Requirements >>
1. Name each type parameter of AbstractValGraph given in the graph types passage, along with what it stands for.
2. Please state which type the graph types passage says to use when a graph has no vertex or edge values.
3. Extend the graph types passage beyond its final sentence.

Text passage >>
-- BEGIN --

Graph Types

SimpleValueGraphs currently defines an abstract graph type and three concrete implementations.

AbstractValGraph

The abstract type AbstractValGraph denotes a graph that can have multiple vertex and edge values. It has the signature

    AbstractValGraph{V, V_VALS, E_VALS} <: Graphs.AbstractGraph{V}

where the parameters have the following meaning:

V is the type used for indexing vertices, called the eltype of the graph. Should be a subtype of Integer.
V_VALS is the type of the vertex values.
E_VALS is the type of the edge values.

The value types V_VALS and E_VALS are either subtypes of Tuple for unnamed values or of NamedTuple for named values. For example

    AbstractValGraph{Int16, NamedTuple{(:label,) Tuple{String}}, Tuple{Int64, Float32}}

is an AbstractValGraph with eltype Int16, a single vertex value of type String called label and two unnamed edge values of type Int64 and Float32.

Use the empty tuple type Tuple{} to denote that a graph does not have vertex or edge values.

-- END --

Pointing records for screenshots and pages >>
-- BEGIN --

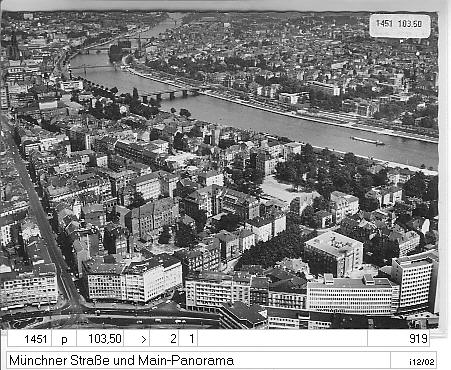Image resolution: width=451 pixels, height=370 pixels.
Task: Click the flat-roofed square building beside the park
Action: point(333,252)
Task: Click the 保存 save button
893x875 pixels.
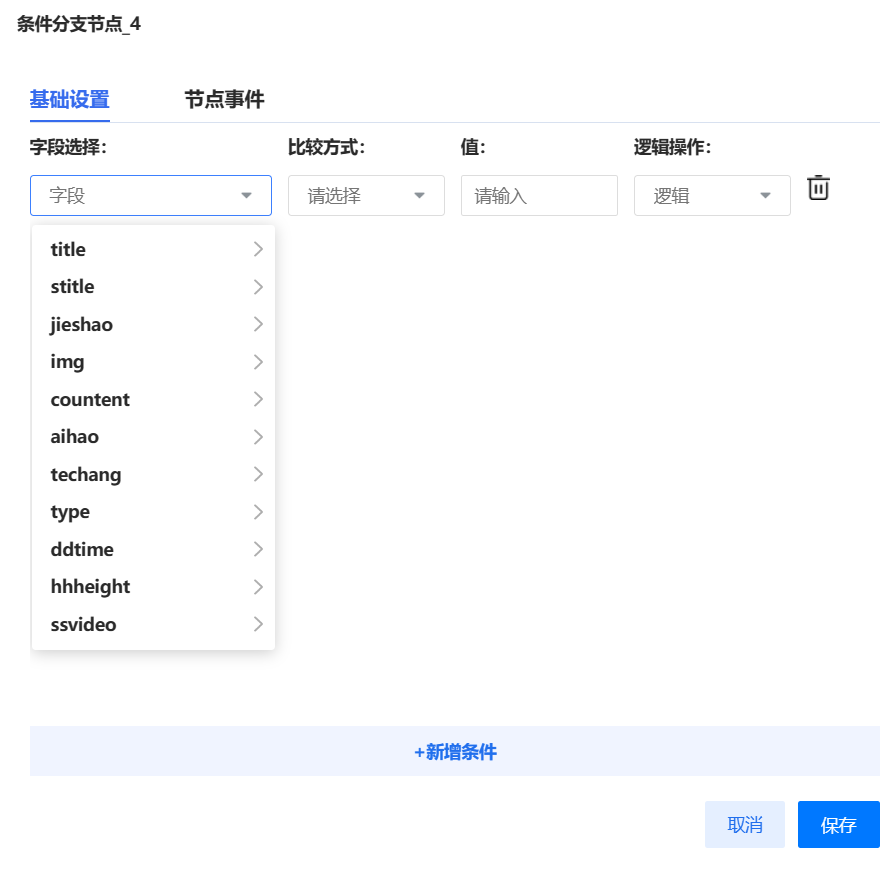Action: click(838, 825)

-- END --

Results for each task >>
1.
V: the type used for indexing vertices, called the eltype of the graph
V_VALS: the type of the vertex values
E_VALS: the type of the edge values

2. The empty tuple type Tuple{}.

3.
Here we use the function SimpleValueGraphs.swissmetro_graph() to load an example graph. The signature of this graphs type looks a bit more complicated, but we can check what kind of AbstractValGraph it is:

julia> g = SimpleValueGraphs.swissmetro_graph();

julia> supertype(typeof(g))
AbstractValGraph{
    Int8,
    NamedTuple{(:name, :population),Tuple{String,Int32}},
    NamedTuple{(:distance,),Tuple{Float64}}
}

The eltype of an AbstractValGraph can be queried with the eltype function:

julia> g = SimpleValueGraphs.swissmetro_graph();

julia> eltype(g)
Int8

The types of the vertex and edge values can be queried with vertexvals_type and edgevals_type

julia> g = SimpleValueGraphs.swissmetro_graph();

julia> vertexvals_type(g)
NamedTuple{(:name, :population),Tuple{String,Int32}}

julia> edgevals_type(g)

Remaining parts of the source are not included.